━━ ENTRIES ━━

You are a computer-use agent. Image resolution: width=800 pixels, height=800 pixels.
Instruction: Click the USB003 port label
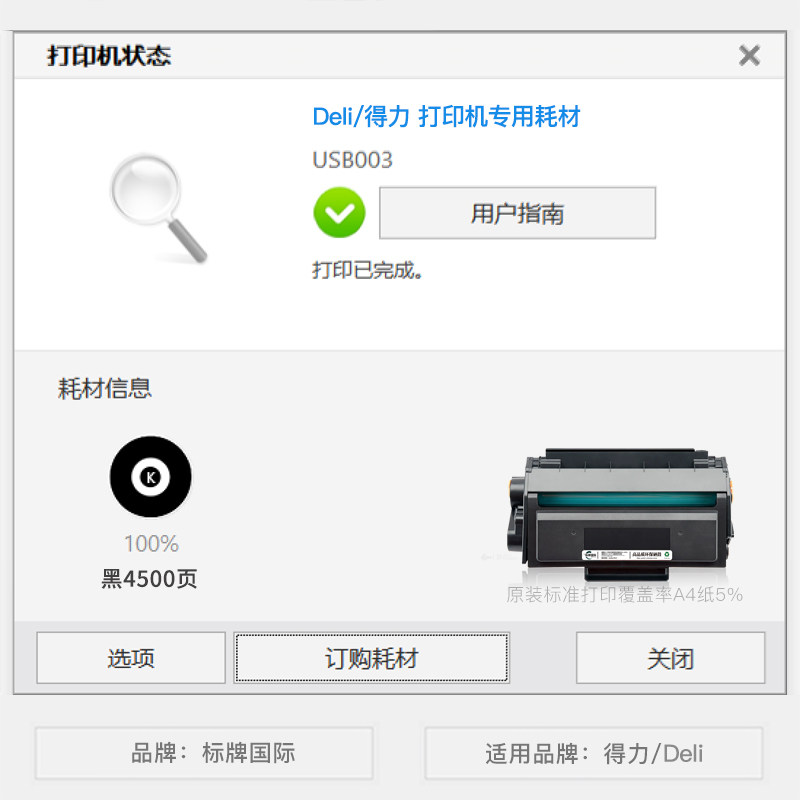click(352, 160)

━━━
━━ ENTRIES ━━

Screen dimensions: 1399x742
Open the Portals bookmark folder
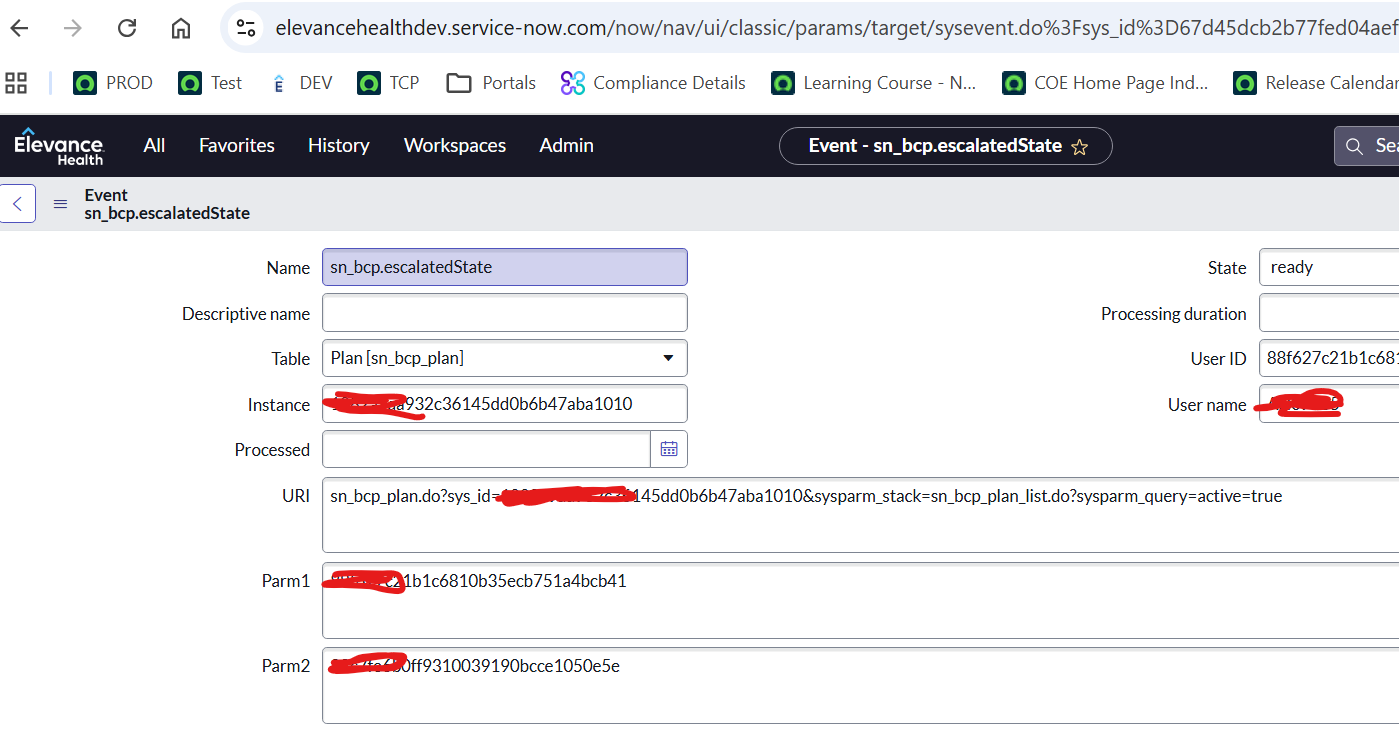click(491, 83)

━━━

AIM OF THE TASK
Format the lines between the line holding "Screen dimensions: 1399x742" and the line holding "click(491, 83)", inclusive, as a JSON list of strings with one string per line and blank lines omitted. Leave the pictures out.

RESPONSE TO THIS EXERCISE
[
  "Screen dimensions: 1399x742",
  "Open the Portals bookmark folder",
  "click(491, 83)"
]